Inconformado, recorreu para o Tribunal Fiscal Aduaneiro do Porto que, por sentença de 22 de Março de 1994, manteve a coima aplicada, nessa parte confirmando a decisão recorrida, concedendo no mais parcial provimento, na medida em que fixou em 1.000.000$00 a quantia a pagar nos termos daquele artigo 45º.
De novo inconformado, recorreu o interessado para o Tribunal Tributário de 2ª Instância o qual, por acórdão de 28 de Junho de 1995, negou provimento ao recurso, confirmando inteiramente o anteriormente decidido.
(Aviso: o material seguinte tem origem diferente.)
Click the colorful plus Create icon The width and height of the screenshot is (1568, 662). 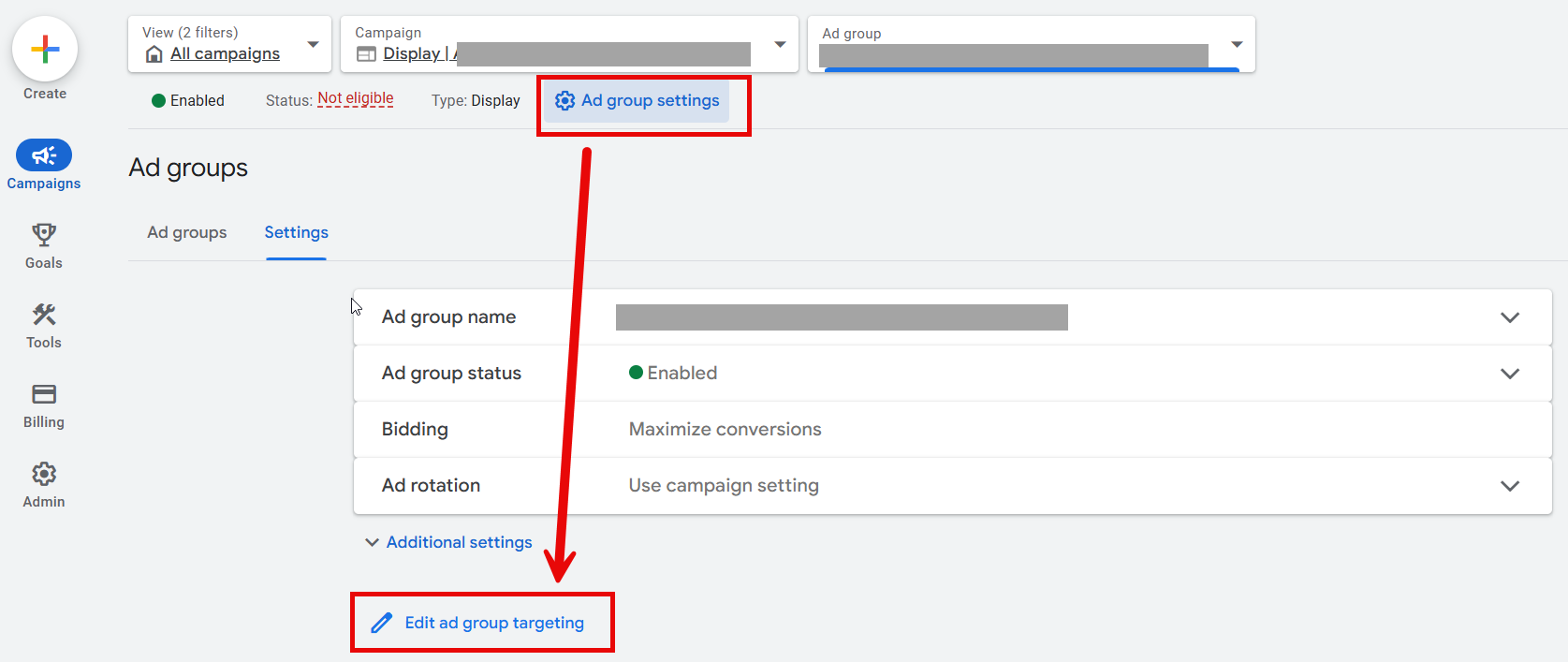45,50
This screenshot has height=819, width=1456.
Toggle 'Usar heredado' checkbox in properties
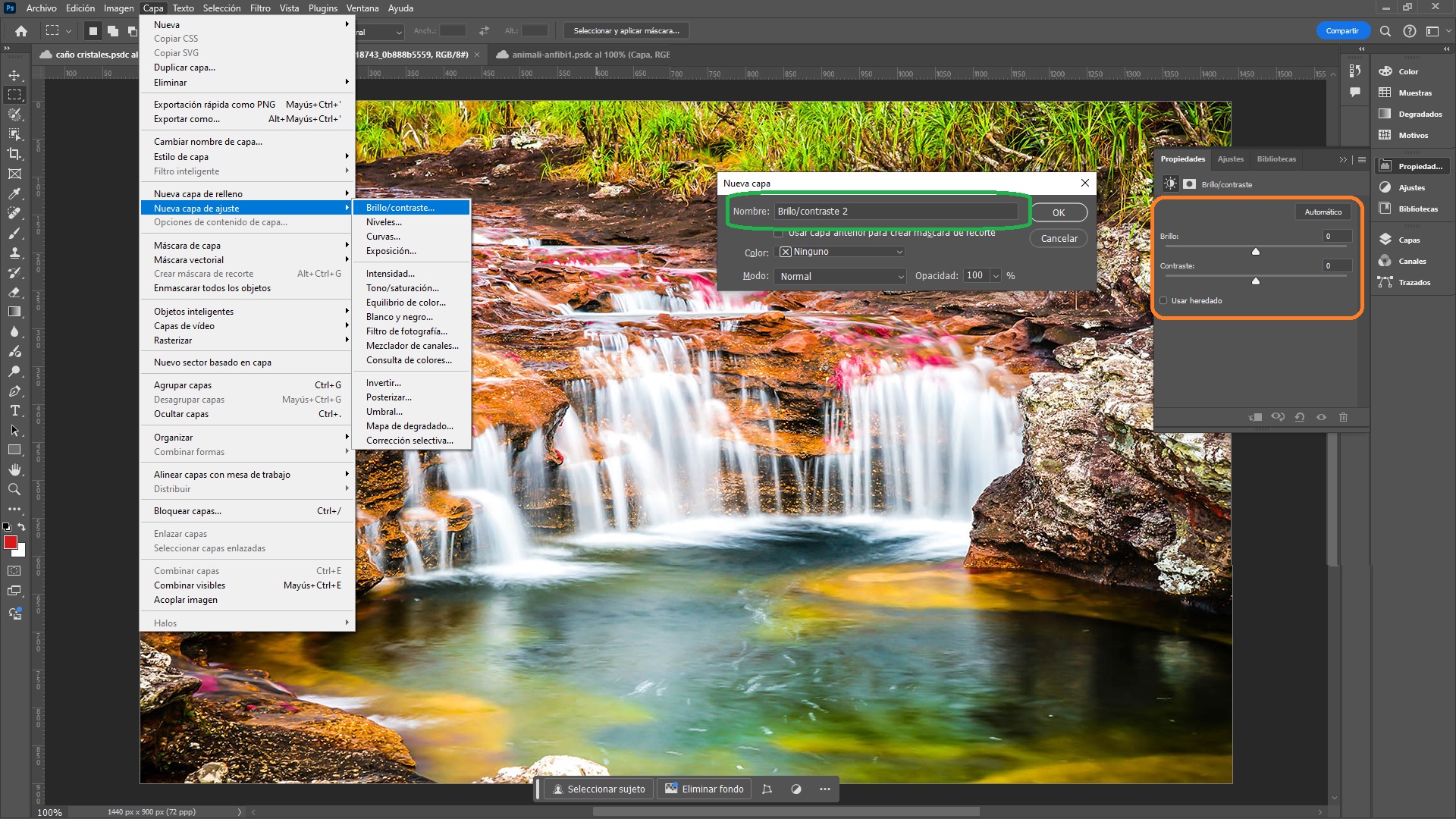pyautogui.click(x=1165, y=300)
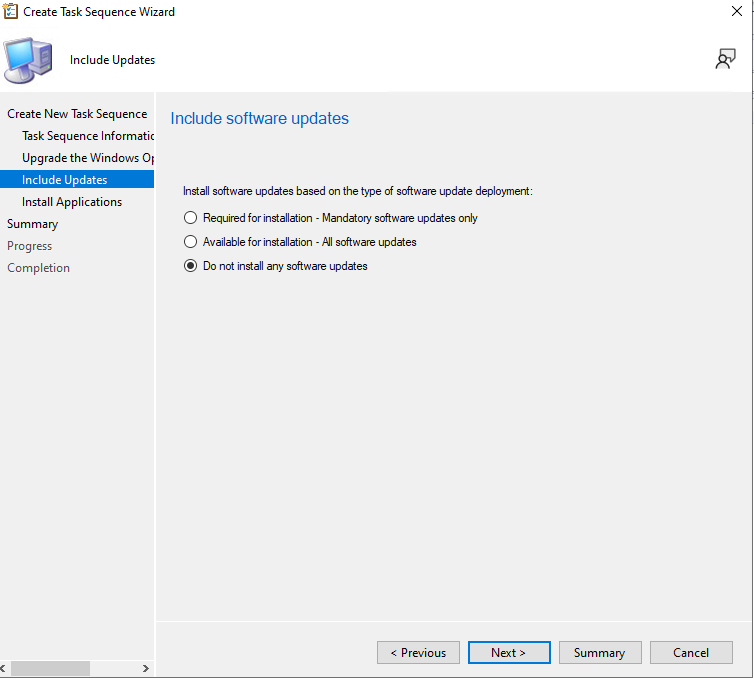Open Create New Task Sequence step
754x680 pixels.
pyautogui.click(x=77, y=114)
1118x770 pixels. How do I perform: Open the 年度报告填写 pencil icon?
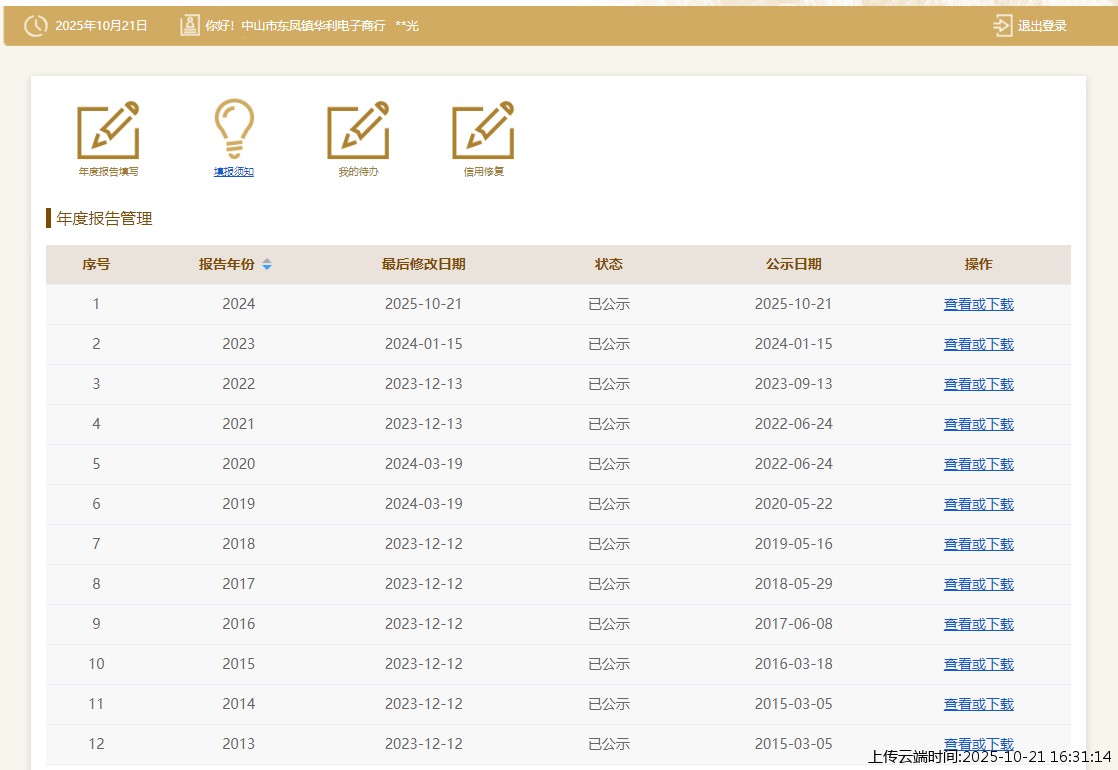click(x=108, y=131)
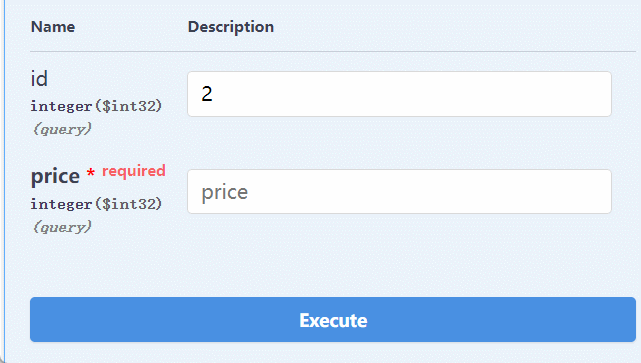Place cursor after value 2 in id field

pos(214,94)
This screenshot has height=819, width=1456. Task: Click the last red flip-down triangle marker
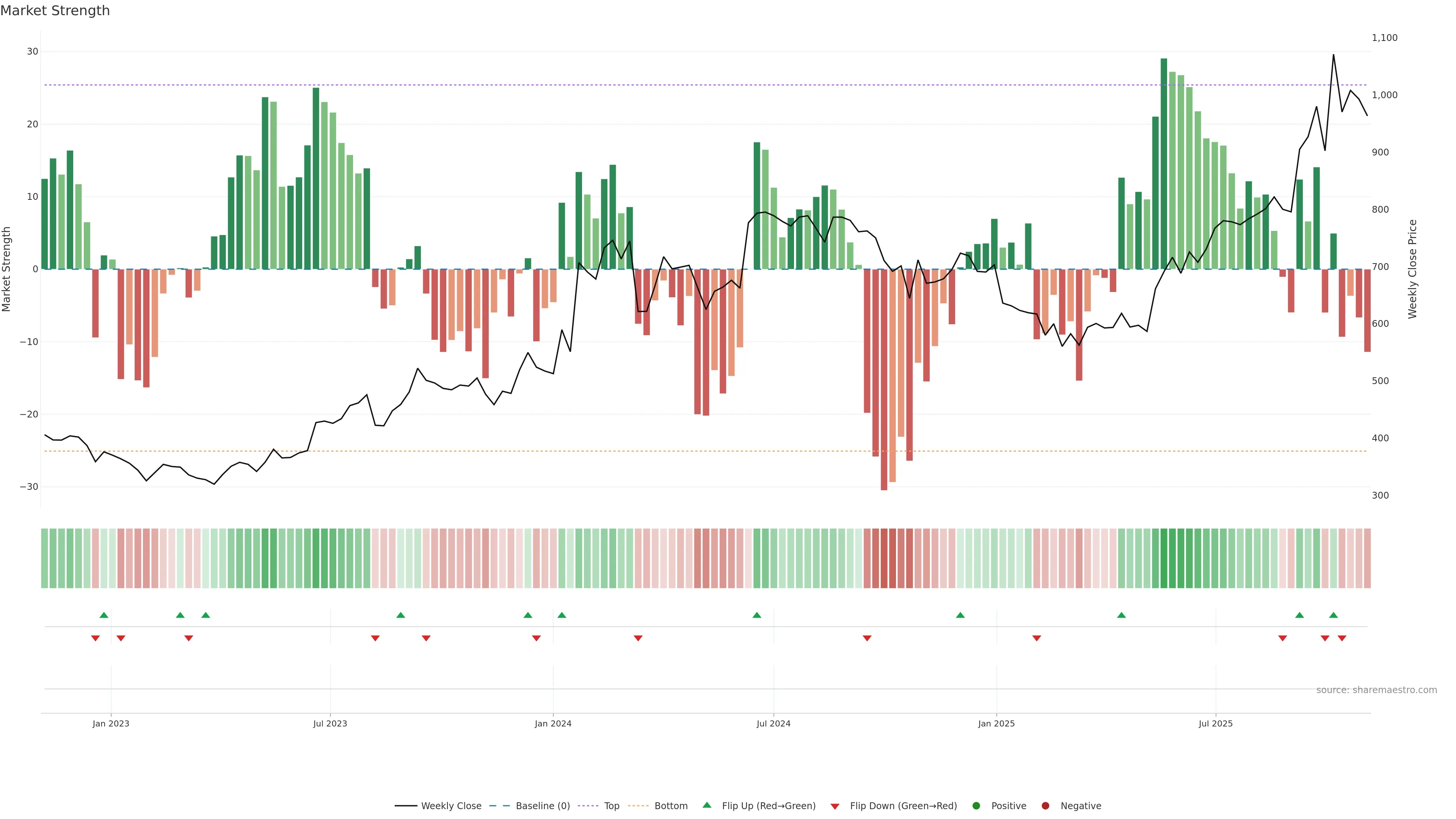[x=1342, y=638]
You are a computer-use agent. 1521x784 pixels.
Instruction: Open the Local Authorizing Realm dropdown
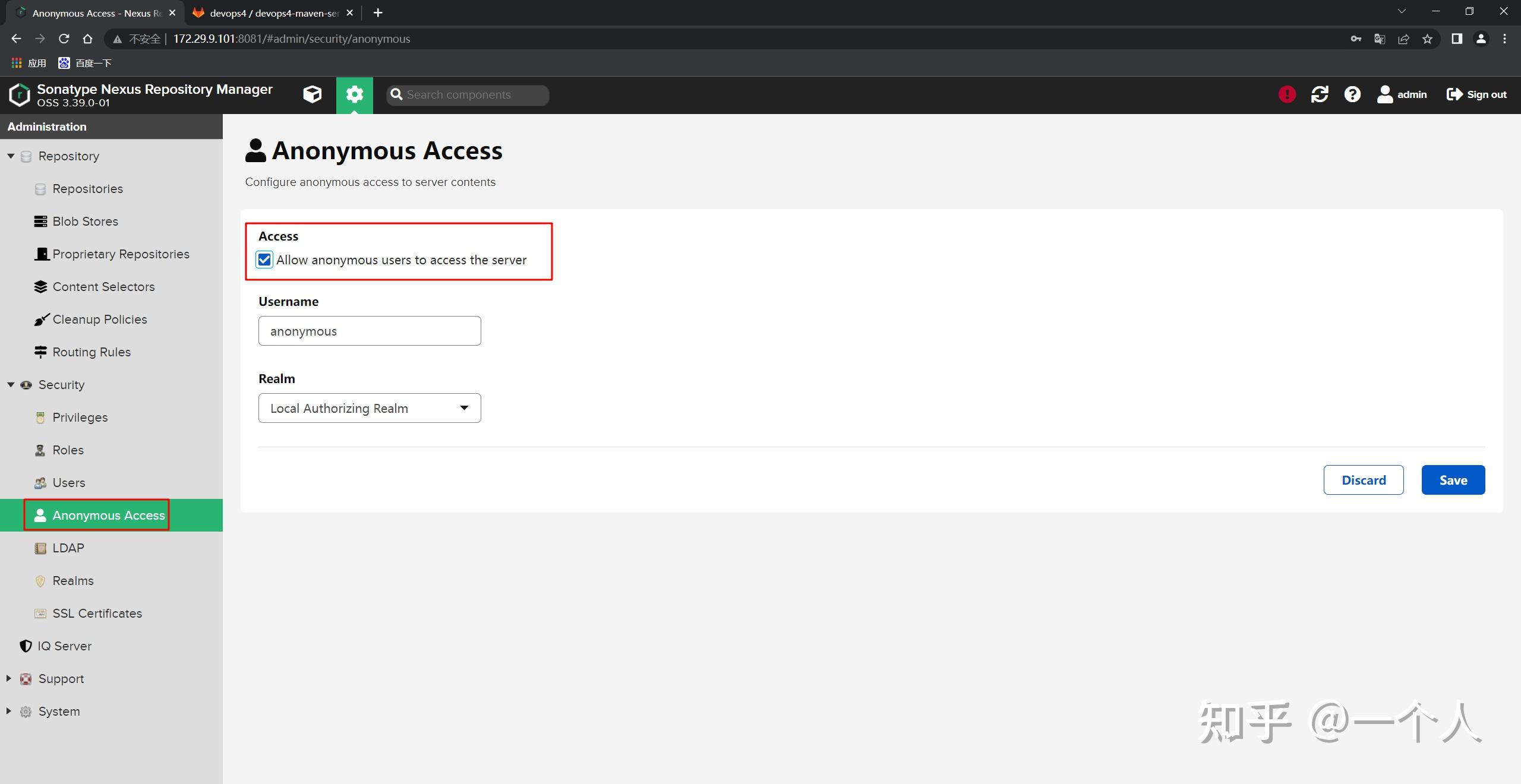(369, 409)
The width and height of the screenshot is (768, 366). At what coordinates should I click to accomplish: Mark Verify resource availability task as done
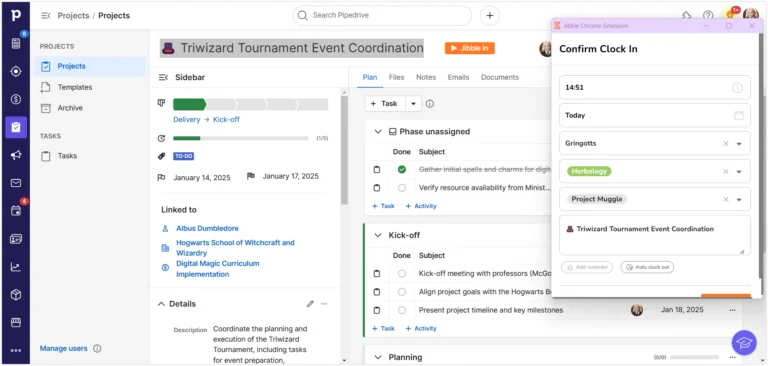click(x=402, y=188)
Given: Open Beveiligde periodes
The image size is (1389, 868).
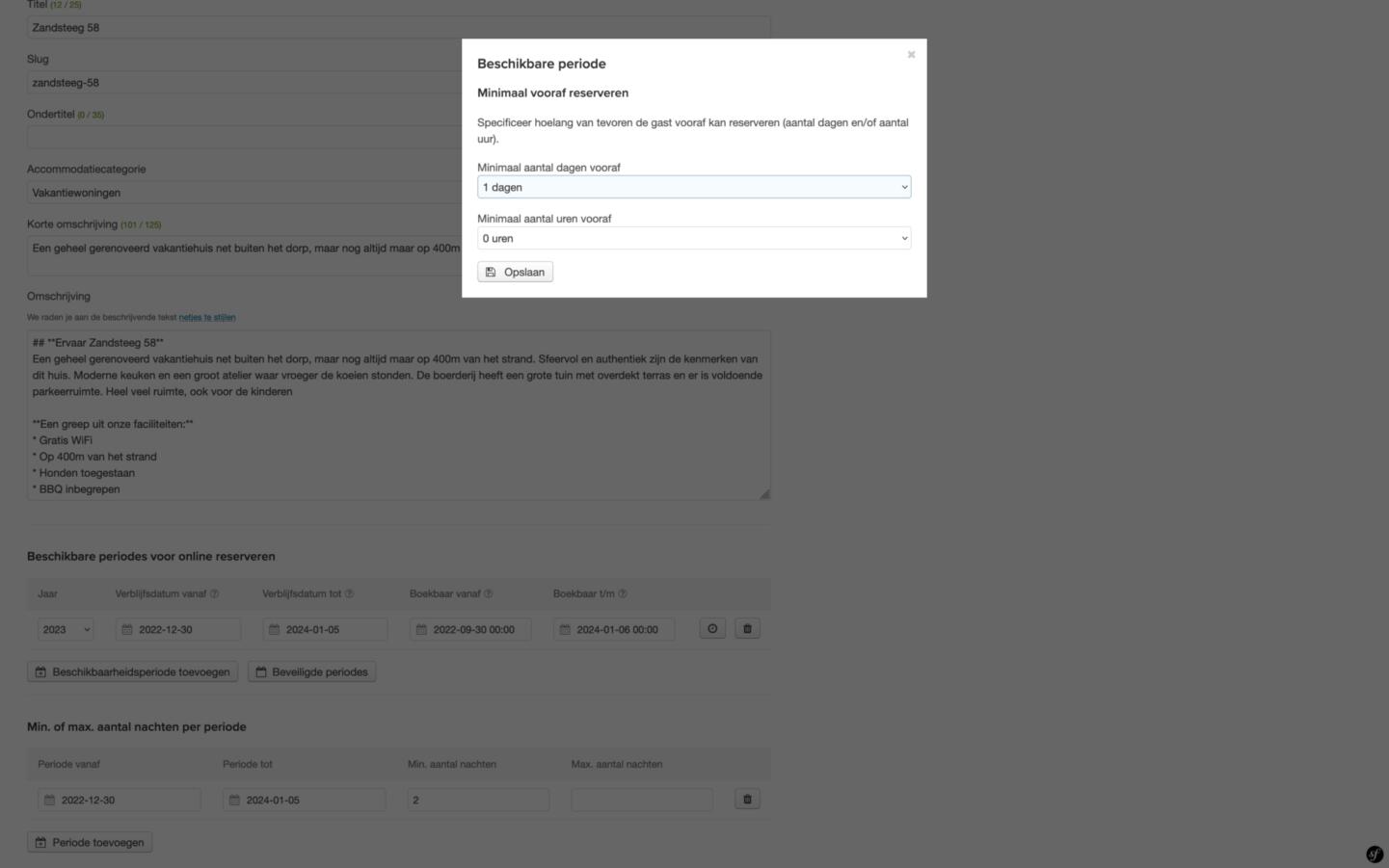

Após arguição de nulidade, relativa a alegada omissão de pronúncia, que seria indeferida por acórdão de 30 de Janeiro de 1996, interpôs o interessado recurso para o Tribunal Constitucional, ao abrigo do disposto na alínea b) do nº 1 do artigo 70º da Lei nº 28/82, de 15 de Novembro, com o objectivo - segundo aclaração obtida mediante a observância do disposto no artigo 75º-A deste texto legal - de ser apreciada pelo Tribunal Constitucional a constitucionalidade das normas do nº 1 do artigo 15º do Decreto-Lei nº 503/85, de 30 de Dezembro, e do nº 2 do artigo 660º do Código de Processo Civil (CPC).
Resulta da conjugação do requerimento inicial de interposição do recurso e do que respondeu ao convite feito ao abrigo do artigo
75º-A, que o recorrente entende que a norma do nº 1 do citado artigo 15º, viola os artigos 168º, nº 1, alínea j) [terá querido escrever i)], 106º e 122º, nº 3, da Constituição da República (CR) na medida em que não houve respeito 'do princípio da reserva legislativa (inconstitucionalidade orgânica), nem do princípio da legalidade tributária (inconstitucionalidade material), nem do princípio da obrigatoriedade de publicidade dos actos legislativos genéricos
(ineficácia jurídica)'.
Acresce que, em seu entender, a interpretação feita pelo Tribunal recorrido da norma do nº 2 do artigo 660º do CPC colide com o disposto nos artigos 205º, nºs. 1 e 2, 206º e 208º da CR.
2.- Admitido o recurso, alegou oportunamente o recorrente, formulando a síntese conclusiva seguinte:
- O direito compensador incidente sobre as bananas é um imposto cuja taxa não foi fixada pelo legislador do Decreto-Lei nº 503/85, ficando o seu 'apuramento' dependente do poder regulamentar e administrativo, mediante a variável aleatória que era o preço de entrada, apurado em concurso público;
- A omissão de taxa explícita, com carácter genérico, e a falta de publicidade da mesma, inquinam o artigo 15º do Decreto-Lei nº 503/85 de inconstitucionalidade formal;
- São violados os artigos 106º e 122º da CR.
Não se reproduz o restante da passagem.